Standing at the head of a long Christian rhetorical tradition, Tertullian insisted that Christians “have nothing to do with the madness of the circus, the shameless of the theater, or the savagery of the arena” (Apol. 38.4). Despite such efforts, games and spectacles continued with Christians of all stripes in attendance. Even so, Christian rhetoric seems to have had an effect on how the games were framed by Christian emperors, who needed to satisfy both Christian opinion makers and their other subjects. Late-antique emperors could not dispense with what had become the central stage of imperial political theater, but they could argue in law that the games had been freed from superstition (i.e. sacrifice and image devotion) and were thus “safe,” not to say secular, ancestral amusements.

According to Tertullian, “rather more pompous is the pomp of the circus, to which the term pompa properly belongs. The pompa (procession) comes first” (Spect. 7.2). Indeed, the pompa circensis seems to have inpsired the phrase pompa diaboli, the “pomps [or procession] of the Devil,” renounced during Christian baptism (Waszink accepted by Curran and Latham).
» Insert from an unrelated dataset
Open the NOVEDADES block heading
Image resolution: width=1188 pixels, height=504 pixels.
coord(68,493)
From Minucius Felix, a near contemporary of Tertullian, who insisted that Christians “rightly keep aloof from wicked amusements, processions, and spectacles” (Oct. 37.11) to Caesarius of Arles in the mid sixth century CE, who denounced “all spectacles whether furious, cruel, or shameful [as] pomps of the Devil [pompae diaboli],” (Serm. 12.4) the circus procession and the games which followed were condemned (DeVoe, French, Jiménez Sánchez, Kahlos, and Lugaresi). Such moralizing invective had, of course, a venerable classical past—Seneca, for example, argued that the shows were bad for the soul (Ep. 7.2-5)—and Christian criticisms had about as much impact as their classical, largely philosophical, predecessors: not much (Mammel and Wistrand). Indeed, Tertullian and Novatian (mid-third century CE) argued with other Christians who deployed scripture to justify their attendance. Christian atttendance at and Christian criticisms of the games lasted as long as the games themselves.
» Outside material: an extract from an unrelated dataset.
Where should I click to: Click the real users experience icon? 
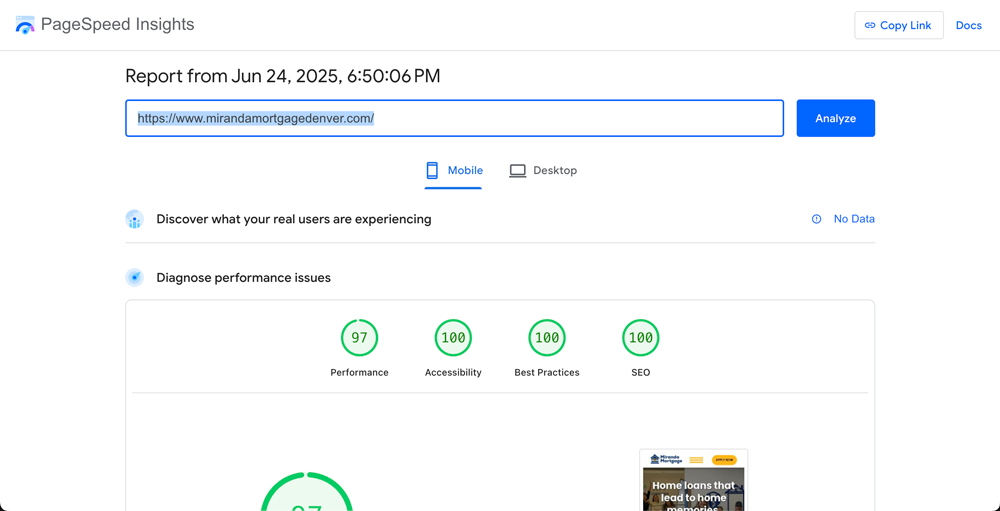coord(135,219)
Little effect does not, however, mean no effect. The relentless assault of Christian rhetoric and the enduring value of the games caught the emperors in a double bind. On the one hand, as Christians, late antique emperors felt compelled to acknowledge, if not exactly to obey, the dictates of Christian opinion makers. On the other hand, Christian emperors and the aristocracy, whether “pagan” or Christian, deeply coveted the stage that the games offered. To appease critics and to allow the games to continue a two-pronged imperial strategy developed. First, the games were “de-sacralized” or even “de-paganized” with the legal prohibition of sacrifice and image devotion and the legal demotion of “pagan” religious holidays and, second, the games were re-interpreted as ancestral amusements (Markus, Belayche, and Soler). Such “secularized” and traditional entertainment need not trouble anyone. Though the games had long been construed as customary pleasures (e.g. Cic. Mur. 74), late antique law employed the trope rather prodigiously, in response, it seems, to equally prodigious Christian critiques (Salzman and Lim). For example, in a law of 399, Arcadius and Honorius (or rather their quaestor) succintly and precisely summarized the legal re-framing of the games: “according to ancient custom, amusements shall be furnished to the people, but without any sacrifice or any accursed superstition.” (CTh 16.10.17, Hunt, Bradbury, and Sandwell).

Stripped of sacrifices and shorn of image devotion, games, shows, and spectacles were re-interpreted, at least in law if not also in practice, as the neutral, not to say secular, and customary amusements of the people. The games were decadent, the games were immoral. Sure. But the games must go on!